▶ What the task requires
Would you reproduce, word for word, the stretch of entries from the line containing "The height and width of the screenshot is (674, 625)." through the line containing "will click(x=422, y=266).", with both of those lines included?

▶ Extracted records
·····
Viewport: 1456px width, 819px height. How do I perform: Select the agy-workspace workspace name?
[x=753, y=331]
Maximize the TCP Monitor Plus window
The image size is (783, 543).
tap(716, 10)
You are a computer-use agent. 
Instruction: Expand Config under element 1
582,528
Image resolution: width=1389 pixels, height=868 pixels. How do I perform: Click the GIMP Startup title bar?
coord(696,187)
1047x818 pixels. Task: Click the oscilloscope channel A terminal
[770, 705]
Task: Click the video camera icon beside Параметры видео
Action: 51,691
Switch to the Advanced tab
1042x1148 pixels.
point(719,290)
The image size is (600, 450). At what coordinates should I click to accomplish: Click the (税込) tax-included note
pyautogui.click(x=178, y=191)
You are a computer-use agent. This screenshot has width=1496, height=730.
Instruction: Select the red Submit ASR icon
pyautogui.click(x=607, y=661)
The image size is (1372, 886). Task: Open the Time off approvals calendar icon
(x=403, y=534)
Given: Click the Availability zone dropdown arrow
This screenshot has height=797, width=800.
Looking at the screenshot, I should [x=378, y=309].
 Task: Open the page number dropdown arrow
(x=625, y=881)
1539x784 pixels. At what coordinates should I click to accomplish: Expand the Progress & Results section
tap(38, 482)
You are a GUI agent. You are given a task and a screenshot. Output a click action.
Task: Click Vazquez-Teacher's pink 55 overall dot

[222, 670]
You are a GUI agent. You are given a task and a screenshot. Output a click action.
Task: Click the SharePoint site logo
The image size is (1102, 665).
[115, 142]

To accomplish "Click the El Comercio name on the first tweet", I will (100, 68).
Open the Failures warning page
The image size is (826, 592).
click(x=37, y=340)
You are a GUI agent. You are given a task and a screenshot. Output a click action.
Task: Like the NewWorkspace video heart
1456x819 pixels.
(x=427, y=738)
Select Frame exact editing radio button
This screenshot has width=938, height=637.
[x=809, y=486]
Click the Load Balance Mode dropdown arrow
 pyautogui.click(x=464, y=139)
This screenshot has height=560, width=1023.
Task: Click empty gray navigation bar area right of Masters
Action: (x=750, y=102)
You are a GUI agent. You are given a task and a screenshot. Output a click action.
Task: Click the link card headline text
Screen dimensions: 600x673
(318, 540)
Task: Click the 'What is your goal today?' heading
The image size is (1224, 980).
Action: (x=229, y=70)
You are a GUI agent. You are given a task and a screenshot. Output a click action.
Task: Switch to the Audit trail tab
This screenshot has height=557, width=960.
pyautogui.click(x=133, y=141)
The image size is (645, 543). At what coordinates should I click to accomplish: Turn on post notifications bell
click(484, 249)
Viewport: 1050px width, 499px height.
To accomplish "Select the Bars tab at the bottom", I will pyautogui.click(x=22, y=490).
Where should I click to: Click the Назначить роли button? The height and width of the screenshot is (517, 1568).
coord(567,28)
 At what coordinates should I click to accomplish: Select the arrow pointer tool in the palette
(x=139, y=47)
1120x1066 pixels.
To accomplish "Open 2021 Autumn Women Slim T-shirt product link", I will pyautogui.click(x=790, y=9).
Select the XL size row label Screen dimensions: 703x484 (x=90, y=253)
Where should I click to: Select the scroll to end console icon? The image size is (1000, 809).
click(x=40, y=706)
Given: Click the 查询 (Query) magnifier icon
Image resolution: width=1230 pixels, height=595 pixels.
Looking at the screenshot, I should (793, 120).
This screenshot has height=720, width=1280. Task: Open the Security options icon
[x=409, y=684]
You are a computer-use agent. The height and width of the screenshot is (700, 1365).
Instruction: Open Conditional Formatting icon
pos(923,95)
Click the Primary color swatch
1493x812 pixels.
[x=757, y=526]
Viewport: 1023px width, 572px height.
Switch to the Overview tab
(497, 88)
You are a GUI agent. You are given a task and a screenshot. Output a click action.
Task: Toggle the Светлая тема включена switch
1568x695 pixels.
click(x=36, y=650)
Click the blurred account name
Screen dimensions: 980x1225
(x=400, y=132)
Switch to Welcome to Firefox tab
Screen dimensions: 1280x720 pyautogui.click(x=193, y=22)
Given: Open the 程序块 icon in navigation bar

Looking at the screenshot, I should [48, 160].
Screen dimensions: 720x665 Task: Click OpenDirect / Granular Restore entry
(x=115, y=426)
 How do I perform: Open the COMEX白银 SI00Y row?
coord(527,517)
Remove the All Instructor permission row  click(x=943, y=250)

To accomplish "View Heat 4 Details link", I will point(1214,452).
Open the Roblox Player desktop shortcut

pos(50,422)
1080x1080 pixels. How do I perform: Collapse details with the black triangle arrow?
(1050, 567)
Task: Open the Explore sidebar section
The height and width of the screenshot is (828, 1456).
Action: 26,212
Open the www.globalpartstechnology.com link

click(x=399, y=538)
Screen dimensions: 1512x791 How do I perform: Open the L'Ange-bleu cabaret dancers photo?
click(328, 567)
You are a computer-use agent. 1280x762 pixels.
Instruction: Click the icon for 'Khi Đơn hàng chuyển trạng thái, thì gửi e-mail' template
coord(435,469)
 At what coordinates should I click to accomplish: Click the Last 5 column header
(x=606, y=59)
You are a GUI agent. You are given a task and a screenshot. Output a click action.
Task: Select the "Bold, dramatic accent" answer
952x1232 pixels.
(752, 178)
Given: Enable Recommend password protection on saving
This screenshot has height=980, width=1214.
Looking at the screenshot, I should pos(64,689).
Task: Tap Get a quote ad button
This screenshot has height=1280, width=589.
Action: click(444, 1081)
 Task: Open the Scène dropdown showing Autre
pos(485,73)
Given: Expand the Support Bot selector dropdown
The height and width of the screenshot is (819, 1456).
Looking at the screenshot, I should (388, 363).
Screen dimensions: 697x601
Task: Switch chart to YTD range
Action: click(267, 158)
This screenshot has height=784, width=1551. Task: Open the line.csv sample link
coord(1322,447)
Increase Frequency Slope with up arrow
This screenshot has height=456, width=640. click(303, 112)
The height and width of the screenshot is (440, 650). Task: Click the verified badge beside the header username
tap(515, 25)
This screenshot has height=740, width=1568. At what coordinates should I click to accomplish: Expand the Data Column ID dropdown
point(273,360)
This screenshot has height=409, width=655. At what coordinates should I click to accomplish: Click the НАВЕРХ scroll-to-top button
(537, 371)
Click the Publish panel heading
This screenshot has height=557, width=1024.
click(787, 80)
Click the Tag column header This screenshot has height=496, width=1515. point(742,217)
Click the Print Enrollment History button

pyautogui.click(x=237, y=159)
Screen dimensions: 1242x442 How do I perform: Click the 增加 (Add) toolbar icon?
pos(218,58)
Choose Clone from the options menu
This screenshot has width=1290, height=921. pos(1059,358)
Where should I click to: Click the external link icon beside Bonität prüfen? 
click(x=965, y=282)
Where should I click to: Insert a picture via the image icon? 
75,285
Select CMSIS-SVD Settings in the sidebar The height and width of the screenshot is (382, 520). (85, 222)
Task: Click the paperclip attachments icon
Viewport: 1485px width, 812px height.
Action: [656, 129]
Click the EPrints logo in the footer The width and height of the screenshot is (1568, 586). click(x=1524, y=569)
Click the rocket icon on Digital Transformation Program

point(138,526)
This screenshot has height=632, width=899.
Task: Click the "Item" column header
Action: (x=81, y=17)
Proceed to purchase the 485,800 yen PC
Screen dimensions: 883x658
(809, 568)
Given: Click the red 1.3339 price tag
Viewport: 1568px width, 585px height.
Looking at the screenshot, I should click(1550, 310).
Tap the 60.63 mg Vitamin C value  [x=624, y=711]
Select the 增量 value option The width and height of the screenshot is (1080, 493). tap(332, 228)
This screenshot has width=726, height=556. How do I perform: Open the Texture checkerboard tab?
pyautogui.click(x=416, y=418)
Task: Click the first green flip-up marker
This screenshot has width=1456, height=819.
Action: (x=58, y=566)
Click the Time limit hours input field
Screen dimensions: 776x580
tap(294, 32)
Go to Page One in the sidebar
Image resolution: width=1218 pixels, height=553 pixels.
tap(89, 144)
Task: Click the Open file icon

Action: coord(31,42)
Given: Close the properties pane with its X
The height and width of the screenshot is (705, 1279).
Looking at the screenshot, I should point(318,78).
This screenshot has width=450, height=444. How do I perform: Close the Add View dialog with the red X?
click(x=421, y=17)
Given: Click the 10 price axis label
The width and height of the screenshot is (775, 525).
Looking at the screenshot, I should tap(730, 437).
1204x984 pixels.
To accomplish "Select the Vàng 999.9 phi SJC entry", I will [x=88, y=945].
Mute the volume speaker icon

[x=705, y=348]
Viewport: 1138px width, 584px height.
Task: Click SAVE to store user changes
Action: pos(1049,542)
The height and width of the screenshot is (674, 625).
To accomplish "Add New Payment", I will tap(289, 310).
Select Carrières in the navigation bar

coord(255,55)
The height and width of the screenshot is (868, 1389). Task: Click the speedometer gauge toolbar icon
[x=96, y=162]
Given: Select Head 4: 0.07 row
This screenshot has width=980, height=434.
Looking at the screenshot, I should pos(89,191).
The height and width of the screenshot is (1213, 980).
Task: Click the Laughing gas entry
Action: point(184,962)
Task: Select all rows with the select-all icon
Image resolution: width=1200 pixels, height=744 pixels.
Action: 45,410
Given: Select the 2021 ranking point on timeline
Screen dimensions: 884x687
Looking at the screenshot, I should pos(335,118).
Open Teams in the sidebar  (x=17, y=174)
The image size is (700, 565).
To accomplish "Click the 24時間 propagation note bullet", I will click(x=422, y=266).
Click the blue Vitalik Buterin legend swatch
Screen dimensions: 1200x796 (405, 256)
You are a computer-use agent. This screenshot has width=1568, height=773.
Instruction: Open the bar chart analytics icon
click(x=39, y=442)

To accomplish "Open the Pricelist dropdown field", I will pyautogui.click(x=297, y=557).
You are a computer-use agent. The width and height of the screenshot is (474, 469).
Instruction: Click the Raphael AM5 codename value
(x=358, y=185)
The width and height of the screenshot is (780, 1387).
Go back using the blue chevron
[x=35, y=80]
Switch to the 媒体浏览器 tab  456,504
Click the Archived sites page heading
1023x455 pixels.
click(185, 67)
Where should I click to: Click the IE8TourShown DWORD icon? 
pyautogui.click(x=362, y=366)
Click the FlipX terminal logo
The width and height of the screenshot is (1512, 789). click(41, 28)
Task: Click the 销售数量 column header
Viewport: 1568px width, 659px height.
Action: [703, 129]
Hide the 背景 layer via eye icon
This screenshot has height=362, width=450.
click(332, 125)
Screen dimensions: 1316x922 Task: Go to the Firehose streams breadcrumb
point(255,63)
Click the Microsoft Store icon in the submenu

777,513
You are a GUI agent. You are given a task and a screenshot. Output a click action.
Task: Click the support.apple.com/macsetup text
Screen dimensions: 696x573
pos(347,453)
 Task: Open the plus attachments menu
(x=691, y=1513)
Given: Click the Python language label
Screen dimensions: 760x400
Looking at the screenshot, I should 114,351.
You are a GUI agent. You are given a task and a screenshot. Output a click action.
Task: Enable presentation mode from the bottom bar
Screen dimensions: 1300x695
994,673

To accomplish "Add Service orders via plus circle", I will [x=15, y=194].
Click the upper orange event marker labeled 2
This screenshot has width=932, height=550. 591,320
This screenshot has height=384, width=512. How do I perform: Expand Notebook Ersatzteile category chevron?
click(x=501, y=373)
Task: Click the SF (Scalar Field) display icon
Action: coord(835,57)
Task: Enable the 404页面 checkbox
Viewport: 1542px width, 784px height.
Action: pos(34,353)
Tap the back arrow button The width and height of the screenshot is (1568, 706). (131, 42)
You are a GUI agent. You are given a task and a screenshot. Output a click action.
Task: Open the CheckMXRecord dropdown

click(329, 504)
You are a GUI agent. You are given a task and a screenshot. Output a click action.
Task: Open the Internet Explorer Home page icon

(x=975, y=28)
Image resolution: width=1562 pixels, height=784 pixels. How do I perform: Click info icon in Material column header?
·····
▶ Finished answer
The height and width of the screenshot is (674, 625).
To accomplish "Add New Payment", I will tap(289, 310).
Select Carrières in the navigation bar

coord(255,55)
The height and width of the screenshot is (868, 1389). Task: Click the speedometer gauge toolbar icon
[x=96, y=162]
Given: Select Head 4: 0.07 row
This screenshot has width=980, height=434.
Looking at the screenshot, I should pos(89,191).
The height and width of the screenshot is (1213, 980).
Task: Click the Laughing gas entry
Action: point(184,962)
Task: Select all rows with the select-all icon
Image resolution: width=1200 pixels, height=744 pixels.
Action: 45,410
Given: Select the 2021 ranking point on timeline
Screen dimensions: 884x687
Looking at the screenshot, I should pos(335,118).
Open Teams in the sidebar  (x=17, y=174)
The image size is (700, 565).
To accomplish "Click the 24時間 propagation note bullet", I will click(x=422, y=266).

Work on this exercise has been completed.